• **What is needed**
Format the rows below as a Markdown table with two columns, "Line No." and "Line Text", giving each non-blank line its own numbered entry in order and omitting blank lines. Leave the pictures out of the table.

* START Data *

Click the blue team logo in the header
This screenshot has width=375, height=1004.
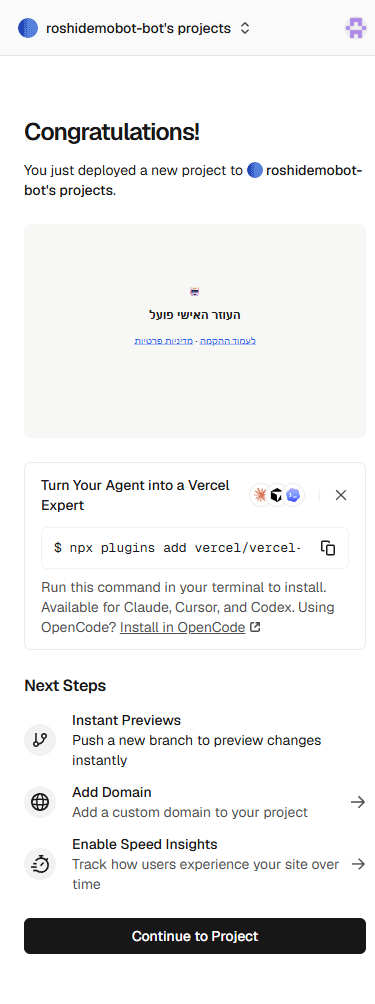click(28, 28)
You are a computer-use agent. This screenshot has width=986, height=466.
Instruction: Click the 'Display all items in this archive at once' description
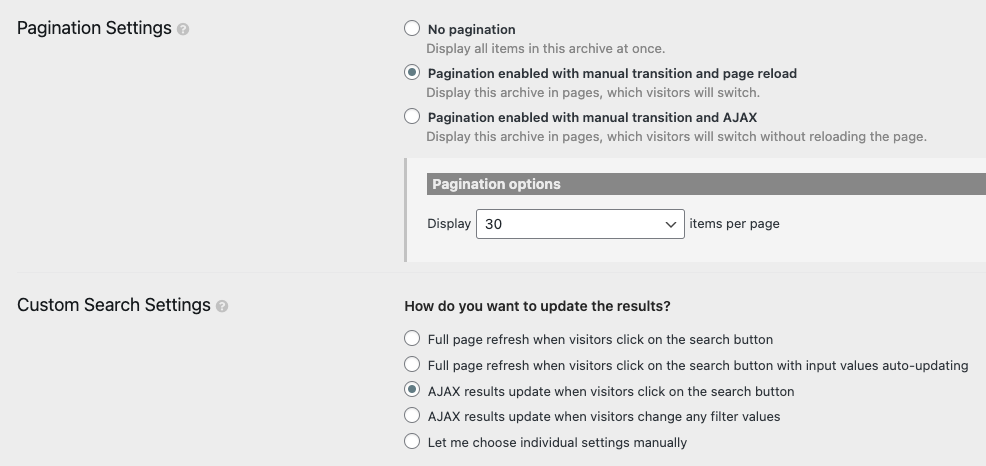point(545,48)
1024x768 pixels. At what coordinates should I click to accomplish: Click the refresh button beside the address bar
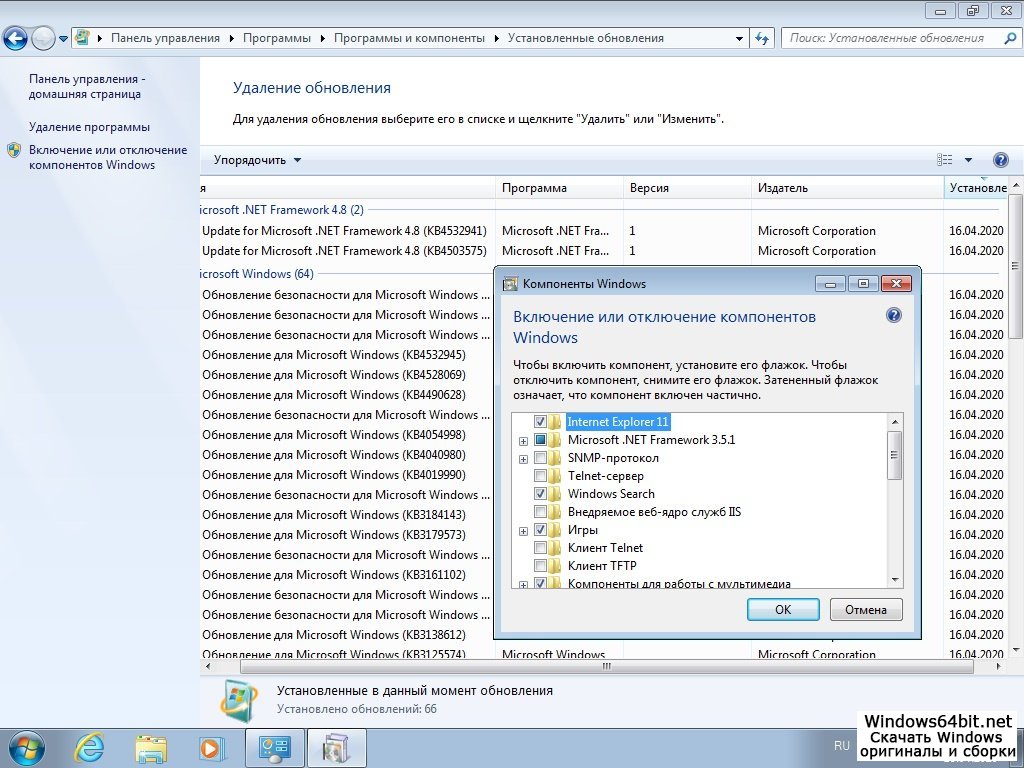click(762, 38)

* END Data *

• **The answer**
| Line No. | Line Text |
|---|---|
| 1 | Click the blue team logo in the header |
| 2 | This screenshot has width=375, height=1004. |
| 3 | click(28, 28) |
| 4 | You are a computer-use agent. This screenshot has width=986, height=466. |
| 5 | Instruction: Click the 'Display all items in this archive at once' description |
| 6 | point(545,48) |
| 7 | 1024x768 pixels. At what coordinates should I click to accomplish: Click the refresh button beside the address bar |
| 8 | click(762, 38) |